*** Opening of Supplied material ***

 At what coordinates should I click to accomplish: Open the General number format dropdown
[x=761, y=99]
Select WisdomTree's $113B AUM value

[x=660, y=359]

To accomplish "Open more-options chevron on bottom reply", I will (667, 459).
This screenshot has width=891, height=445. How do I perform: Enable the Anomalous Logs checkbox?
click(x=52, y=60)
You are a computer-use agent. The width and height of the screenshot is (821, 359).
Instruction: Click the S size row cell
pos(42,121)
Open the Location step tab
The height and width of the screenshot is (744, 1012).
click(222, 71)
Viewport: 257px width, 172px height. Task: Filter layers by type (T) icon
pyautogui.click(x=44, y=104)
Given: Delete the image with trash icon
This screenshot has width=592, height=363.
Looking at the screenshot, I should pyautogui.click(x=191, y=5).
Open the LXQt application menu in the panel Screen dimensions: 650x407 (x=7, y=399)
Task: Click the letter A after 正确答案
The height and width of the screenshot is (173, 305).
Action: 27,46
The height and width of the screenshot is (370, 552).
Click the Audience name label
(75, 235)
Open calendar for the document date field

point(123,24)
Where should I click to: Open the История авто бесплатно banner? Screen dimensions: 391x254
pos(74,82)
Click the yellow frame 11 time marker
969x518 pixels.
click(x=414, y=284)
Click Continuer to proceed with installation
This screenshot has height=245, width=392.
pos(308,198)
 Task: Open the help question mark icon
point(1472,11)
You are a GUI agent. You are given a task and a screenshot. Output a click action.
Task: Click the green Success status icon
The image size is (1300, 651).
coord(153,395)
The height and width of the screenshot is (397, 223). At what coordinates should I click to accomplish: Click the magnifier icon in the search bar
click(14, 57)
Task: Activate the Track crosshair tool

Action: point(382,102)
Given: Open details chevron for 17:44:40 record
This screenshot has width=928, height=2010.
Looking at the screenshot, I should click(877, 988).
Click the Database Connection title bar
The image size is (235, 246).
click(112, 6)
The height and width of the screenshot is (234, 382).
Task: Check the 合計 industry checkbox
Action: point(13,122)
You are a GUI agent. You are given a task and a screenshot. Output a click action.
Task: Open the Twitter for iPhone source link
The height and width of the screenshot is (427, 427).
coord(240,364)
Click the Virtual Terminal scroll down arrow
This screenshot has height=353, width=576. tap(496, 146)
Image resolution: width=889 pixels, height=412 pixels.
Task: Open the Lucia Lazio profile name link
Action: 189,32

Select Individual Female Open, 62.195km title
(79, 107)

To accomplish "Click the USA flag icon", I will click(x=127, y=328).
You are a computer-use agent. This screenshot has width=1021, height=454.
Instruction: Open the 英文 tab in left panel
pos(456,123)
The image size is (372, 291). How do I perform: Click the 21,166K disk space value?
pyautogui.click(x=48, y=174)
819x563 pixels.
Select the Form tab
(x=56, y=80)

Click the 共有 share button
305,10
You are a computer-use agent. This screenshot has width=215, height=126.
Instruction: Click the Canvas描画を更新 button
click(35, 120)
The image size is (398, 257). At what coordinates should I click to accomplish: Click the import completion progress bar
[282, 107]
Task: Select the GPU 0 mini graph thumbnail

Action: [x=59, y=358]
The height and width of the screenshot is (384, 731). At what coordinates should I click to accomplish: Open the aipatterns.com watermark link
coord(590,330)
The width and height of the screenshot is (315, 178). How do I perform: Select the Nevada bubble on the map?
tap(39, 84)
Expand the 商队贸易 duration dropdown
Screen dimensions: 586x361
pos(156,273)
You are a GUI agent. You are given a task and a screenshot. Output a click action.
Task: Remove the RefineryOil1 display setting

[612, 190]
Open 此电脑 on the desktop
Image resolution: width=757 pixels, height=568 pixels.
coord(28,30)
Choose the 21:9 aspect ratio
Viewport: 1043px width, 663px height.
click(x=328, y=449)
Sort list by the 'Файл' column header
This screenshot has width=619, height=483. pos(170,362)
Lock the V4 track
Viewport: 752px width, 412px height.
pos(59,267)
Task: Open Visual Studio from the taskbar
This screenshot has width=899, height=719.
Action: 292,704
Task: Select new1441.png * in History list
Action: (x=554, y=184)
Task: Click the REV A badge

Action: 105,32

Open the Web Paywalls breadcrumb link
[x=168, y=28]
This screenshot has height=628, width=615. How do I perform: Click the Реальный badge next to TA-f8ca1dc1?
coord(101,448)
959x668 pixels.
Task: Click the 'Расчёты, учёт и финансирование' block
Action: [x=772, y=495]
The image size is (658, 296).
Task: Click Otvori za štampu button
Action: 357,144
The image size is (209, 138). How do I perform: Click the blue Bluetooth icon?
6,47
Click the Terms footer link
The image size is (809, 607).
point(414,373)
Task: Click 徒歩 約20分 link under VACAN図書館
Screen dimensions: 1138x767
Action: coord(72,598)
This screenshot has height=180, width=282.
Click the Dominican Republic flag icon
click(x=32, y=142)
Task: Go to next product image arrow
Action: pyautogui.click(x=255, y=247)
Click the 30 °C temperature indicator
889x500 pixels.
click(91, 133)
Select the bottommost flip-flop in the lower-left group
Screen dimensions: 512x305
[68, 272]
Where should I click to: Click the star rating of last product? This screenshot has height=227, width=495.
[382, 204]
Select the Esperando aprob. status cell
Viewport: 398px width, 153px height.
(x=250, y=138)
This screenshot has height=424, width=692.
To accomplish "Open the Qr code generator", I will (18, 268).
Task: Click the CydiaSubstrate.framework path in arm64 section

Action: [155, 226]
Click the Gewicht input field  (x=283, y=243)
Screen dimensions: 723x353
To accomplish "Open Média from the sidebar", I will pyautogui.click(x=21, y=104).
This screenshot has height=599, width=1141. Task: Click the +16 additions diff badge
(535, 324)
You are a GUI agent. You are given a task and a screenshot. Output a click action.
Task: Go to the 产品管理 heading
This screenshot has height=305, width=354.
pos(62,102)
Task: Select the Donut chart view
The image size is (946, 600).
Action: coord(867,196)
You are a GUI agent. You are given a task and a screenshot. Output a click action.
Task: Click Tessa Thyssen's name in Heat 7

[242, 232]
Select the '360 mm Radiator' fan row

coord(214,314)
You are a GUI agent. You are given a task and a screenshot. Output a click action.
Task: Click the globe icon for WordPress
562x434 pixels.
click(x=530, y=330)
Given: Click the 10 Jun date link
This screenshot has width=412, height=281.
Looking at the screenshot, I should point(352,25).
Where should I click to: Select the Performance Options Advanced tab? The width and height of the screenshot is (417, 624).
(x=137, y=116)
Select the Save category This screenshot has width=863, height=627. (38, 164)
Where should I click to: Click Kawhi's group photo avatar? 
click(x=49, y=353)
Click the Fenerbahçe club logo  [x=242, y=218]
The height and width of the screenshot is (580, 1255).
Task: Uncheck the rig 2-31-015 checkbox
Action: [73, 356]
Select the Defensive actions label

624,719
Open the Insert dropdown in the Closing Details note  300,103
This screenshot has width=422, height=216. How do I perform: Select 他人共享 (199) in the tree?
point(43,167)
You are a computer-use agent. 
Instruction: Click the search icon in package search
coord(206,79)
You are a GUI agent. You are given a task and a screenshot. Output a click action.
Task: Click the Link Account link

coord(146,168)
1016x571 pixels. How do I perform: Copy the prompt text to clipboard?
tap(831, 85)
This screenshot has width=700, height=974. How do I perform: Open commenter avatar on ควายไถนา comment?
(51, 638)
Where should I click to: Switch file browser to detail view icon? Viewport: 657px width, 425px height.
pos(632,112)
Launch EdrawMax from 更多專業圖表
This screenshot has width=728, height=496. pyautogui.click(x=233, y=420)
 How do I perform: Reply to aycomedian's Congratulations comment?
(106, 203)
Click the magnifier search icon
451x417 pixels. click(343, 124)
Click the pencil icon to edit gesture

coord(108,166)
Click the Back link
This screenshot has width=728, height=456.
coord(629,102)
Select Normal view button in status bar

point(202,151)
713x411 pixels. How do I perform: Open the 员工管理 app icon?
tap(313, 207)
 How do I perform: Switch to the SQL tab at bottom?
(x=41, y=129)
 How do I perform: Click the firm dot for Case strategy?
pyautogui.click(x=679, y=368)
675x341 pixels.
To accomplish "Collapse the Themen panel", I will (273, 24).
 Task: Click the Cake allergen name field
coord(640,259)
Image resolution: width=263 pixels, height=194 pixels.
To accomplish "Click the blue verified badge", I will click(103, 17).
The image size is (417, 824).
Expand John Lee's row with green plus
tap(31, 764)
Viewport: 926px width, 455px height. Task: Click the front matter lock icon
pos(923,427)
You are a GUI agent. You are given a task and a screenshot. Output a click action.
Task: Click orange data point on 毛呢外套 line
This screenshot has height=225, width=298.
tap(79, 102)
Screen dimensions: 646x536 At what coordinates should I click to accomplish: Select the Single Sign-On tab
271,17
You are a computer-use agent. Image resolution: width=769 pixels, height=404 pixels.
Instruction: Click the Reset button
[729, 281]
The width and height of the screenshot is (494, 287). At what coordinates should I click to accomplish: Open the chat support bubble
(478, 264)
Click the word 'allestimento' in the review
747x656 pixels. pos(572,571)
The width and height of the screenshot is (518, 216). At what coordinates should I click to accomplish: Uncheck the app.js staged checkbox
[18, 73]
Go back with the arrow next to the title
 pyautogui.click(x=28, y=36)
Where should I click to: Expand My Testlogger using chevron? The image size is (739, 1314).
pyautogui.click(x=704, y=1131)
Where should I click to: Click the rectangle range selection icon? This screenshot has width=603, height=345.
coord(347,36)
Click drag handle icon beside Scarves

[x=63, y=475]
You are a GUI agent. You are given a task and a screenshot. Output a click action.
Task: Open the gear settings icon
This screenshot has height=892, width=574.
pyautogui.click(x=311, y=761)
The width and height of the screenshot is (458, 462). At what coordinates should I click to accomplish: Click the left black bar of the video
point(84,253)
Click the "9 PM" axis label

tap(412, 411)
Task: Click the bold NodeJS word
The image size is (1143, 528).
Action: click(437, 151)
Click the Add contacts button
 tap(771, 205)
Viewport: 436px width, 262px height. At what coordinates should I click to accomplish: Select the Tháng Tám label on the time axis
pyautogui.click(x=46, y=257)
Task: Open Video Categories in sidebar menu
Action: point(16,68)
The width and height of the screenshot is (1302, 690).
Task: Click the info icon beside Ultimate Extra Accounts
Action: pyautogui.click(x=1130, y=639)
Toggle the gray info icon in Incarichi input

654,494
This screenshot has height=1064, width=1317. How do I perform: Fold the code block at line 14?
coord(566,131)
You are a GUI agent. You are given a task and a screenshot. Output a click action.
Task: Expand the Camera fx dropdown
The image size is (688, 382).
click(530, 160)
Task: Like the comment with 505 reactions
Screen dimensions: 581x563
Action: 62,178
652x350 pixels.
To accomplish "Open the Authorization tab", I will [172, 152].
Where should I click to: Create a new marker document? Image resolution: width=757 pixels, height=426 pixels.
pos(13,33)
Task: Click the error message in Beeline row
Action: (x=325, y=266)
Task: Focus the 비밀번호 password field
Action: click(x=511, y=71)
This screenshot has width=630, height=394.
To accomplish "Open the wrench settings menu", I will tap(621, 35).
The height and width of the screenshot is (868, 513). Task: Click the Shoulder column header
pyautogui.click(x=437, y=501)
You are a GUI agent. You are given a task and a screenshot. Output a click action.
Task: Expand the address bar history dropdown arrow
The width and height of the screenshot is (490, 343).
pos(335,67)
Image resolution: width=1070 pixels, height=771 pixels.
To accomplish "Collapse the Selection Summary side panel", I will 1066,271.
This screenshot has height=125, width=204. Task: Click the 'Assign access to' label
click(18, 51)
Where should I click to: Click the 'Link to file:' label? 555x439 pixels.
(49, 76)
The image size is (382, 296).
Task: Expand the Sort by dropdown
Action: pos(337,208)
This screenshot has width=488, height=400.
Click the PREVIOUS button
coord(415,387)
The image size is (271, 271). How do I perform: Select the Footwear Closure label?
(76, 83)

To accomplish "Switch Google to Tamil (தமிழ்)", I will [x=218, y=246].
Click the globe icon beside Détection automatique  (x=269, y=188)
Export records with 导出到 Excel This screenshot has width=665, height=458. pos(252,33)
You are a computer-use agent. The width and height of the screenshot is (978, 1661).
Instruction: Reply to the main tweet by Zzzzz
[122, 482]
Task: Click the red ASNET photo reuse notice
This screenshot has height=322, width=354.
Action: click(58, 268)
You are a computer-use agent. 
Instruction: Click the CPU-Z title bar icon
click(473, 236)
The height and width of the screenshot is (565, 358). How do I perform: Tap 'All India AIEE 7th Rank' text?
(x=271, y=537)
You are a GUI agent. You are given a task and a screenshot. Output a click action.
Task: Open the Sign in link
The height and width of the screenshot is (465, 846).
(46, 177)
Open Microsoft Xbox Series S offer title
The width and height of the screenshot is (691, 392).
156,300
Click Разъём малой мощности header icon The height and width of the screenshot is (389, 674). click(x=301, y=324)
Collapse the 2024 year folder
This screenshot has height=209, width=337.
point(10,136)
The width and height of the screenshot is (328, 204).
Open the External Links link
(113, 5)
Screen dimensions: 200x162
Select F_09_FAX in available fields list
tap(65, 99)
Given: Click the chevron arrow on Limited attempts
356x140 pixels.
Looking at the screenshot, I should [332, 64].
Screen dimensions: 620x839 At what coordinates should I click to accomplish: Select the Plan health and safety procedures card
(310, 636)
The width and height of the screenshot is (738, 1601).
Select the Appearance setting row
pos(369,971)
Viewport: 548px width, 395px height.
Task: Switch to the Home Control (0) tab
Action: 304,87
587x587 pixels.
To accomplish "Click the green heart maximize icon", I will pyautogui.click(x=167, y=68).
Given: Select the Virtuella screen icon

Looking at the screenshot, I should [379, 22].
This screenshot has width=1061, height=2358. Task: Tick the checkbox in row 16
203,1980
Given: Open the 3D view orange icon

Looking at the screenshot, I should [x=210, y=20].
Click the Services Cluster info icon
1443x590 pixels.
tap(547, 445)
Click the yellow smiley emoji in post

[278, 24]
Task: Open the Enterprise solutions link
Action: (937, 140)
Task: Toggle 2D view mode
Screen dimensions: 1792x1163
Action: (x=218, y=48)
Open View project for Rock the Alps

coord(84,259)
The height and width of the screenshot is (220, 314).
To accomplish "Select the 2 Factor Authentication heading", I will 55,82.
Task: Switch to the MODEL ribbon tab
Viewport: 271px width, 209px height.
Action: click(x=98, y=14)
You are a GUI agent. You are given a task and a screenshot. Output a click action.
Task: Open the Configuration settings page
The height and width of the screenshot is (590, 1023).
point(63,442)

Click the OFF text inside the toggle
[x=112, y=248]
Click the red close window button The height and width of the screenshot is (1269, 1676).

*** Close of Supplied material ***

> Description of the task: Look above for the line holding "Sort list by the 'Файл' column header" and the line holding "Task: Open Visual Studio from the taskbar". Retype both, and every line between them, word for word and nothing else.

> Written response:
Sort list by the 'Файл' column header
This screenshot has width=619, height=483. pos(170,362)
Lock the V4 track
Viewport: 752px width, 412px height.
pos(59,267)
Task: Open Visual Studio from the taskbar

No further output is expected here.